begin

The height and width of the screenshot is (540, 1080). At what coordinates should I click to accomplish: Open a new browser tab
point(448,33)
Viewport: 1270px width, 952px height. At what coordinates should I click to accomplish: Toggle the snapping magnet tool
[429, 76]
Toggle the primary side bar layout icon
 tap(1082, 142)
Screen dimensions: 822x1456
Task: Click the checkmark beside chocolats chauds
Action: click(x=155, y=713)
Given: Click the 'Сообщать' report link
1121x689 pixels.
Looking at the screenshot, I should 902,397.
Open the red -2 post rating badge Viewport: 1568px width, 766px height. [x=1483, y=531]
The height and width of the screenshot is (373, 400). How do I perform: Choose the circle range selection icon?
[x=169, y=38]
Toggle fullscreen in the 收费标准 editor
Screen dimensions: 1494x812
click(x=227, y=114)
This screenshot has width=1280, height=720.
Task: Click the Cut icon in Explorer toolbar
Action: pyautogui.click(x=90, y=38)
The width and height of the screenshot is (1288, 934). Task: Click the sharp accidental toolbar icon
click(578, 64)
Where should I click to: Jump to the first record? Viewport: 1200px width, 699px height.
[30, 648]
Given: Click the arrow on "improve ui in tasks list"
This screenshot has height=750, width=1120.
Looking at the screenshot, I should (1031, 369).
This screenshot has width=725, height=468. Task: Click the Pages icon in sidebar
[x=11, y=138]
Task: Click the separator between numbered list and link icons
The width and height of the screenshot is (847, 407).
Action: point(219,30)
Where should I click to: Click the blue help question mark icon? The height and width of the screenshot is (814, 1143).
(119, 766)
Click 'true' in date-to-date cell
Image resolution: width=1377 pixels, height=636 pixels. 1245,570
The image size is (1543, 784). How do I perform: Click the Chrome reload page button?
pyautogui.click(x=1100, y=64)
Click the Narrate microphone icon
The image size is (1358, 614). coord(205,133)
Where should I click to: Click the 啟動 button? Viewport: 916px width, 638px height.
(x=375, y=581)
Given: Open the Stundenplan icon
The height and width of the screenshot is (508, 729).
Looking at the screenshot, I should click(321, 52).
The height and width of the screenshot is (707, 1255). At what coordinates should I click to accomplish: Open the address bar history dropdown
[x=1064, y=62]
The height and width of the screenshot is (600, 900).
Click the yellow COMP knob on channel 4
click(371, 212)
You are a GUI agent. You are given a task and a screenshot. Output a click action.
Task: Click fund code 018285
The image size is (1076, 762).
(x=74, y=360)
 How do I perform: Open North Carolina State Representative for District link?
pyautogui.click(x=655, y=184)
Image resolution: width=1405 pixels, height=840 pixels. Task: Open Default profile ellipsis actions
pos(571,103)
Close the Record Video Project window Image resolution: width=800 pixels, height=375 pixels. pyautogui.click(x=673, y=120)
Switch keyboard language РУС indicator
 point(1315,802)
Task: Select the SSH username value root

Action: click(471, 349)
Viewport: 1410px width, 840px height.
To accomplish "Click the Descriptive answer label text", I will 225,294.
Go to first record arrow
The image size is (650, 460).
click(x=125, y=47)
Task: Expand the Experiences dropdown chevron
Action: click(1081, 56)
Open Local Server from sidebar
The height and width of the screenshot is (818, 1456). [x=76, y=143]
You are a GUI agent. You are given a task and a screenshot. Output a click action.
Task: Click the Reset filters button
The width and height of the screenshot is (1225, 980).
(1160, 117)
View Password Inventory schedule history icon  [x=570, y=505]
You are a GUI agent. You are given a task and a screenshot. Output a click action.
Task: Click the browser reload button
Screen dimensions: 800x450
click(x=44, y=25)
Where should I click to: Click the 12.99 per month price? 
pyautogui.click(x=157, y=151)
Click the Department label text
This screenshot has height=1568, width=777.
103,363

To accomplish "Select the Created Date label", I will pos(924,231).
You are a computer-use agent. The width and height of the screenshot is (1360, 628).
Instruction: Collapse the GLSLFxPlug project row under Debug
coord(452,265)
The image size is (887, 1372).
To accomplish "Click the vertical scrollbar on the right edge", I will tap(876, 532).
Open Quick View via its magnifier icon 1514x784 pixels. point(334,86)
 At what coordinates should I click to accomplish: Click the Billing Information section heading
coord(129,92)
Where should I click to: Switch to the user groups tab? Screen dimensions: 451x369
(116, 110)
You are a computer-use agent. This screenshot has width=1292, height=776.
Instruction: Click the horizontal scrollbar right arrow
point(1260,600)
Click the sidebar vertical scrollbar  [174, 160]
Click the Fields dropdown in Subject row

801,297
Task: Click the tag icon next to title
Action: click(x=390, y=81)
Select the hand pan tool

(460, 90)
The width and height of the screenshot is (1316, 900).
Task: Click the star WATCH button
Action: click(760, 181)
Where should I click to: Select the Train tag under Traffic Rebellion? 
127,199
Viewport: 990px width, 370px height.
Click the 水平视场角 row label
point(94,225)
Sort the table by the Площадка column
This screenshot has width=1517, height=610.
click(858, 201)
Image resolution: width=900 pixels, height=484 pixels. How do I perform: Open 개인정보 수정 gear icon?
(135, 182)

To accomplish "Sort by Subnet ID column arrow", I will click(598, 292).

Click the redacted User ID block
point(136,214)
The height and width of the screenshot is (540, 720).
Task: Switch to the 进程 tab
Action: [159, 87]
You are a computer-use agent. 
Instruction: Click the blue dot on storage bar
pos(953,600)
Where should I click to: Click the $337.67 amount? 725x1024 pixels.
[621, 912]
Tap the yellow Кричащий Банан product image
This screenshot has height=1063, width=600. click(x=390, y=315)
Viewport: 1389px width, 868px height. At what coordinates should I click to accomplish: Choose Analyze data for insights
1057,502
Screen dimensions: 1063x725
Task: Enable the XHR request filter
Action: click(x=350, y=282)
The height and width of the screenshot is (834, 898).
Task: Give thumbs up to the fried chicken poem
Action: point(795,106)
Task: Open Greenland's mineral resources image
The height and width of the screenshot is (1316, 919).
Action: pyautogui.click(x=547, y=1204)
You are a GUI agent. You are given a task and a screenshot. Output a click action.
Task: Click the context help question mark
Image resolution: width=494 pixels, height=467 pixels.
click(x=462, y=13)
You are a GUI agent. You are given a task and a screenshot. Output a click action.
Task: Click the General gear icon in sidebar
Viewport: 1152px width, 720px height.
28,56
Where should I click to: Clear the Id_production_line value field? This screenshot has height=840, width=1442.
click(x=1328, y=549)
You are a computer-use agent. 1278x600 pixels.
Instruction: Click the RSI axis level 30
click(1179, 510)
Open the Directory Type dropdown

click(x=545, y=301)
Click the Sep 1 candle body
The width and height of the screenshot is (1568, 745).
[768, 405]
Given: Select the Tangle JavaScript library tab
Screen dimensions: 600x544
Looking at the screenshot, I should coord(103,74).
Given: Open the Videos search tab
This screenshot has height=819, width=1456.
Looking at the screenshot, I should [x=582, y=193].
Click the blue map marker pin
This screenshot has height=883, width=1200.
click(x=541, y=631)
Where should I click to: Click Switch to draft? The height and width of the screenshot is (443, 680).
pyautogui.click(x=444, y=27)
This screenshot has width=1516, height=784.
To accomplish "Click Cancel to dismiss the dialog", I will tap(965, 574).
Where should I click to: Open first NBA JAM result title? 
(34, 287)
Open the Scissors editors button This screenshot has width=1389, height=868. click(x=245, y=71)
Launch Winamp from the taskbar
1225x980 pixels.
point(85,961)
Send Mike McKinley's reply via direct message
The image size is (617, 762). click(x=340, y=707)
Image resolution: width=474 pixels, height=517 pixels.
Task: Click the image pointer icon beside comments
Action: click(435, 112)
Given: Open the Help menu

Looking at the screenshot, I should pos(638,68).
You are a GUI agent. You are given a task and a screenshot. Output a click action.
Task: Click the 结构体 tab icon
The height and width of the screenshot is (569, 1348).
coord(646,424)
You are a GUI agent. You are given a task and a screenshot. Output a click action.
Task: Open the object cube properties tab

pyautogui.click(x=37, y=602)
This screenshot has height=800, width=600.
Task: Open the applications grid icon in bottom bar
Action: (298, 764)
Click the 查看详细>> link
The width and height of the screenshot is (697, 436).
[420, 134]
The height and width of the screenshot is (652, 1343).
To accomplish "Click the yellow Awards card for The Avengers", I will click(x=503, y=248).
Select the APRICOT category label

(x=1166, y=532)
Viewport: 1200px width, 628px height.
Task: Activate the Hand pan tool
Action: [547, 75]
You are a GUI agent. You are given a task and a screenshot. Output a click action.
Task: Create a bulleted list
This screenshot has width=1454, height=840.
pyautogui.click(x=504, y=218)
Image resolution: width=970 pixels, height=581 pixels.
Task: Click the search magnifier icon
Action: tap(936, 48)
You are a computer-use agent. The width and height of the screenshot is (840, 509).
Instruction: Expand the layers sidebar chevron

end

* TASK STATEMENT:
Render the listing above as a Markdown table with the columns Row and Line, from the line containing "At what coordinates should I click to accomplish: Click" to the line containing "Action: click(760, 181)", both included. Number each row and leave out blank lines.

* ANSWER IN FULL:
| Row | Line |
|---|---|
| 1 |  At what coordinates should I click to accomplish: Click the Billing Information section heading |
| 2 | coord(129,92) |
| 3 | Where should I click to: Switch to the user groups tab? Screen dimensions: 451x369 |
| 4 | (116, 110) |
| 5 | You are a computer-use agent. This screenshot has width=1292, height=776. |
| 6 | Instruction: Click the horizontal scrollbar right arrow |
| 7 | point(1260,600) |
| 8 | Click the sidebar vertical scrollbar  [174, 160] |
| 9 | Click the Fields dropdown in Subject row |
| 10 | 801,297 |
| 11 | Task: Click the tag icon next to title |
| 12 | Action: click(x=390, y=81) |
| 13 | Select the hand pan tool |
| 14 | (460, 90) |
| 15 | The width and height of the screenshot is (1316, 900). |
| 16 | Task: Click the star WATCH button |
| 17 | Action: click(760, 181) |